WBEZ sports contributor Cheryl Raye-Stout has been covering the Monsters of the Midway for the better part of three decades.
She’s not sure about the Wonka analogy, but, "If they could make the playoffs, then the Golden Ticket I think would be punched then,” she said.
The surest way to do that, she said, is to get Jay Cutler to buy in, and that shouldn't be too difficult for Trestman. He’s coached some of the NFL’s best quarterbacks. He coached Steve Young and Rich Gannon. Gannon won the NFL MVP in 2002 during Trestman’s time in Oakland.
He made it clear from the moment he arrived in Chicago he’s committed to Cutler.
“The formula for success for a quarterback in the NFL is too complicated to project,” Trestman said. “And we know that over the years that we think a guy’s gonna make it, and then he doesn't. You know the number one marriage in all of sports is the marriage between a quarterback and his coach. That’s it. It starts there and then everything proceeds from that. There’s gotta be a connection and there’s gotta be an element of trust, professional trust, that you have to have.”
Raye-Stout thinks that approach will work this year.

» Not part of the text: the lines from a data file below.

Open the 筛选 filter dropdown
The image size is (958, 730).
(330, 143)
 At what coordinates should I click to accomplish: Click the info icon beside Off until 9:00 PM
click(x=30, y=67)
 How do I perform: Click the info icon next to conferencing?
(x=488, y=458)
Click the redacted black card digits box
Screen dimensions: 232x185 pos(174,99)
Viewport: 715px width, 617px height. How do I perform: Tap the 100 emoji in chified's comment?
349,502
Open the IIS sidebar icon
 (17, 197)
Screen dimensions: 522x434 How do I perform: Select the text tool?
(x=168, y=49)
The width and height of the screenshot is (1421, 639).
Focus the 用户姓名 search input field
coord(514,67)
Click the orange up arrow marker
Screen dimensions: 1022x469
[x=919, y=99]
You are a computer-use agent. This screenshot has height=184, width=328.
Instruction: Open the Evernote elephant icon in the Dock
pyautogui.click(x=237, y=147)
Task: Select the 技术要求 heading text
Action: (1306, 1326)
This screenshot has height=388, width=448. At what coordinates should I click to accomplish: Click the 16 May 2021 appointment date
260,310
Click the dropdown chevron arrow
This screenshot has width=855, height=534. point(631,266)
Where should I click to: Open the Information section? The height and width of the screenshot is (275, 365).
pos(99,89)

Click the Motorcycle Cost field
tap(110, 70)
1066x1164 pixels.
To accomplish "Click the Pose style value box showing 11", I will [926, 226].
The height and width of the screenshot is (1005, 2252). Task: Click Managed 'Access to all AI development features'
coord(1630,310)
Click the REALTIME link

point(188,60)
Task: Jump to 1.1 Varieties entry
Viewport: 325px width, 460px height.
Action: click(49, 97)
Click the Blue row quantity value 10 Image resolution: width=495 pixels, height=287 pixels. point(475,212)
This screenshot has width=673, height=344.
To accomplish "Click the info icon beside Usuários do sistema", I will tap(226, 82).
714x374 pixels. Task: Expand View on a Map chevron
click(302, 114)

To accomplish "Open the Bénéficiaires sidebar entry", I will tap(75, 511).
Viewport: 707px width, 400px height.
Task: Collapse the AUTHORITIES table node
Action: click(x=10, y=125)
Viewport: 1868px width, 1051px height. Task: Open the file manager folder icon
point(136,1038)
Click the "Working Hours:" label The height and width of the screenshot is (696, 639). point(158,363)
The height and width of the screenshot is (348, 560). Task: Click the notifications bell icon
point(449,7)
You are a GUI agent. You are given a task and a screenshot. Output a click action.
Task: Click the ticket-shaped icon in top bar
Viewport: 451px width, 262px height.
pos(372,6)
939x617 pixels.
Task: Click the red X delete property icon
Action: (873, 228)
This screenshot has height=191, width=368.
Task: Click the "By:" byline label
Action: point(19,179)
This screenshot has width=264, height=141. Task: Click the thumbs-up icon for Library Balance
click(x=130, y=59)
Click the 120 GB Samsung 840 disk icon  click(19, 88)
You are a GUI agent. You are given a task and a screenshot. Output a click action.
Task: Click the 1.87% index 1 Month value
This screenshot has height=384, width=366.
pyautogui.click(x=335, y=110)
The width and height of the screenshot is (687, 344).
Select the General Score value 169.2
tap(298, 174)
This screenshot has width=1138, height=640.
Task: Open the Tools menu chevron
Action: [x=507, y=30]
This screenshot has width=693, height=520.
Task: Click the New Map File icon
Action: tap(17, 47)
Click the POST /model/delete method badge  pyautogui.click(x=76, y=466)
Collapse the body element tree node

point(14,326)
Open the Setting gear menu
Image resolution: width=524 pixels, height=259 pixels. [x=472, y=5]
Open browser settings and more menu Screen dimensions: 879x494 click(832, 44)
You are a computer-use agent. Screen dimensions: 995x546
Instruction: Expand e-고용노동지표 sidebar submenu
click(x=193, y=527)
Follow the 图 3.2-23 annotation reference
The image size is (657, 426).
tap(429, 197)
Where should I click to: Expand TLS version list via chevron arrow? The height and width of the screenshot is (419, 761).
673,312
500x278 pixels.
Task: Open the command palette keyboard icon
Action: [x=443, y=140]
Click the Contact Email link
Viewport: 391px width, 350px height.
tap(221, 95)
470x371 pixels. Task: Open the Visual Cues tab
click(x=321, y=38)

“Trestman took all of every negative play that Cutler had last year, all the sacks, all the interceptions, all the bad plays and showed it to him. To kind of show him, this is what we’re gonna work on," she said. "Jay was taken aback at first and then realized, he was dealing with someone that was not just on his level but above his level.”
At the end of the day, Bears fans won’t care if he’s Wonka, a lawyer, a quarterback coach, a stockbroker or a genius, so long as he’s a winner.
This segment aired on October 5, 2013.